Turning ‘Negative Elections’ into Automatic!: a true story

J. Mark Iwry, Nonresident Senior Fellow, The Brookings Institution

J. Mark Iwry, Nonresident Senior Fellow, The Brookings Institution

Mark ❤ Iwry’s bio runs long and deep. He served as Senior Advisor to the Secretary of the Treasury from 2009 to January 2017, and served concurrently as the Treasury Department’s Deputy Assistant Secretary for Retirement and Health Policy.  His portfolio included pensions/retirement (DB and DC/401(k) plans, IRAs, etc.) and national savings policy; related tax policy and other tax and legal aspects; legislative and regulatory implementation of the Affordable Care Act, and other health policy; other employee benefits and compensation, and related legislative, policymaking, and rulemaking responsibilities.

Currently a Nonresident Senior Fellow at the Brookings Institution and a Visiting Scholar at the Wharton School at the University of Pennsylvania, Mark is the originator or co-author of the Saver’s Credit, the SIMPLE IRA, the startup tax credit for small business, the QLAC, auto rollovers, direct deposit and splitting of tax refunds in IRAs and savings bonds, the automatic IRA proposal (with David John), and various other reforms and innovations, including the nationwide movement to involve the states in promoting retirement savings through auto-enrollment of uncovered citizens in private-sector IRAs. 

While in government, Mark also spearheaded the initiative to define, approve, and promote the practice of automatic enrollment in 401(k)s and similar plans, which laid the groundwork for automatic escalation, default investment in QDIAs, default rollovers and retirement income, and, in later years, the federal and state auto IRAs. We talk about how the auto enrollment concept first came to light and started to take root. Twists and turns ahead!

Mark, how did the “automatic” enrollment movement in retirement readiness begin?

^^^^^^^^

### [WHAT YOU WILL DO]
A: In the interview introduction, swap "Visiting Scholar" for "Visiting Professor" and write out the passage starting with "Currently a Nonresident" and going on through "in private-sector IRAs.".
B: Based on the interview introduction, do the following statements (i), (ii) and (iii) agree with it? For each, answer yes or no and quote the deciding words. (i) Iwry was Senior Advisor to the Secretary of the Treasury from 2009 to January 2017. (ii) The automatic IRA proposal was developed together with David John. (iii) Iwry holds a permanent faculty post at the Wharton School.

### [STORED RECORDS]

^^^^^^^^

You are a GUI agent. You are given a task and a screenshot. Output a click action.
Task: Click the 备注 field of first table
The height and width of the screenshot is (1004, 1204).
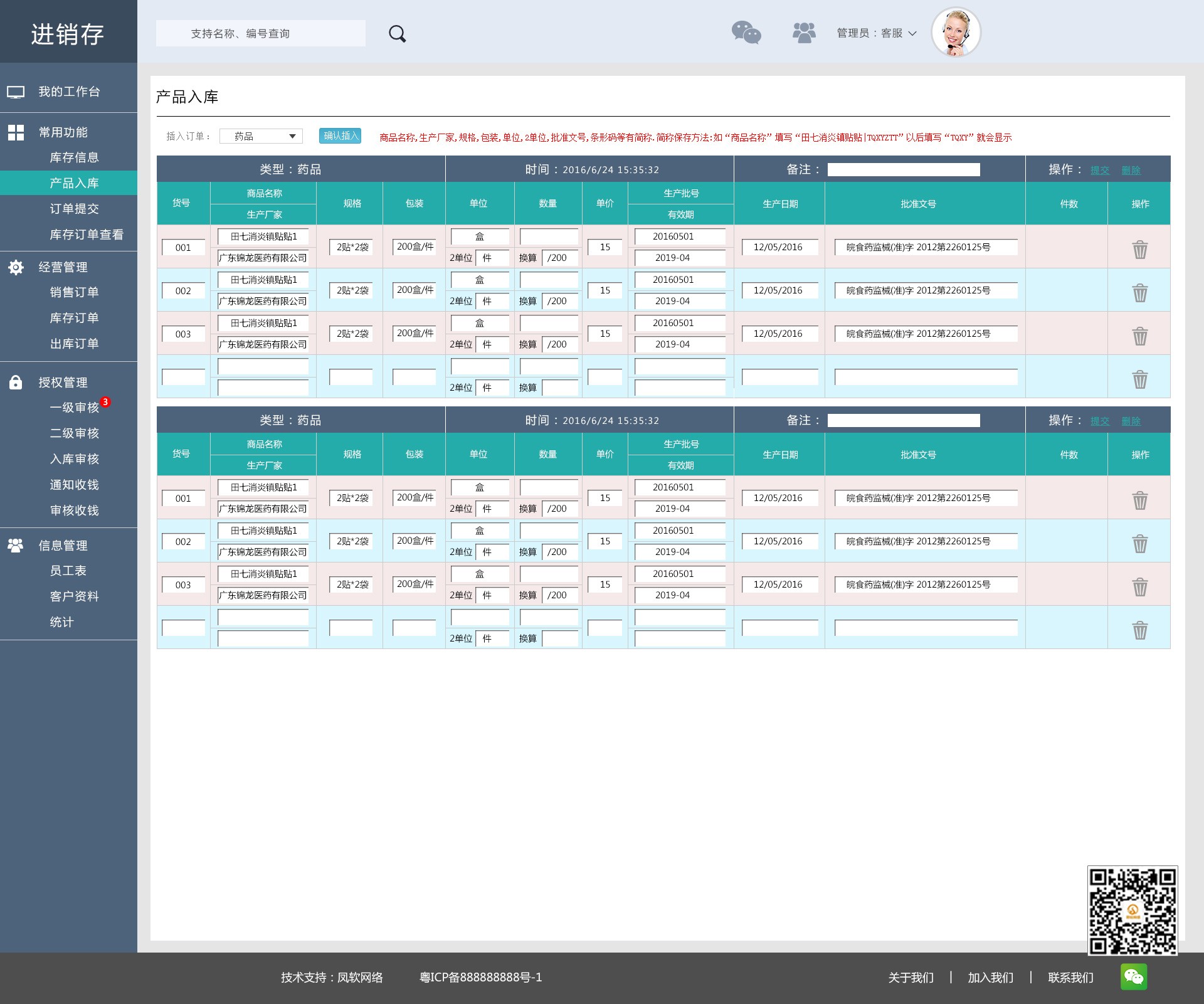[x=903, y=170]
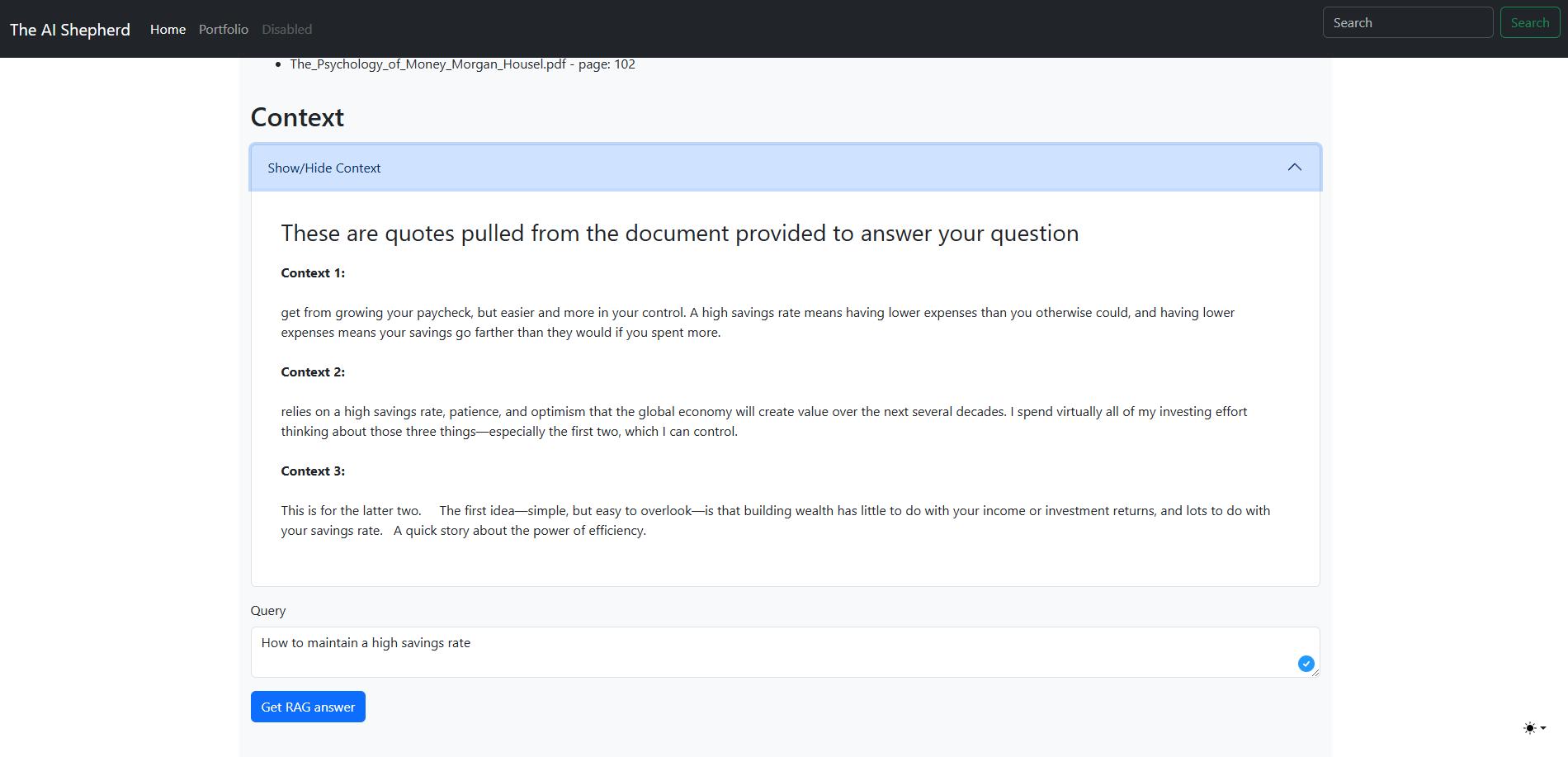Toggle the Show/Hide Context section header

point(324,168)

^^^^^^^^

### [OUTPUTS BY TASK]
A:
Currently a Nonresident Senior Fellow at the Brookings Institution and a Visiting Professor at the Wharton School at the University of Pennsylvania, Mark is the originator or co-author of the Saver’s Credit, the SIMPLE IRA, the startup tax credit for small business, the QLAC, auto rollovers, direct deposit and splitting of tax refunds in IRAs and savings bonds, the automatic IRA proposal (with David John), and various other reforms and innovations, including the nationwide movement to involve the states in promoting retirement savings through auto-enrollment of uncovered citizens in private-sector IRAs.

B:
(i) Yes: "He served as Senior Advisor to the Secretary of the Treasury from 2009 to January 2017"
(ii) Yes: "the automatic IRA proposal (with David John)"
(iii) No: "a Visiting Scholar at the Wharton School at the University of Pennsylvania"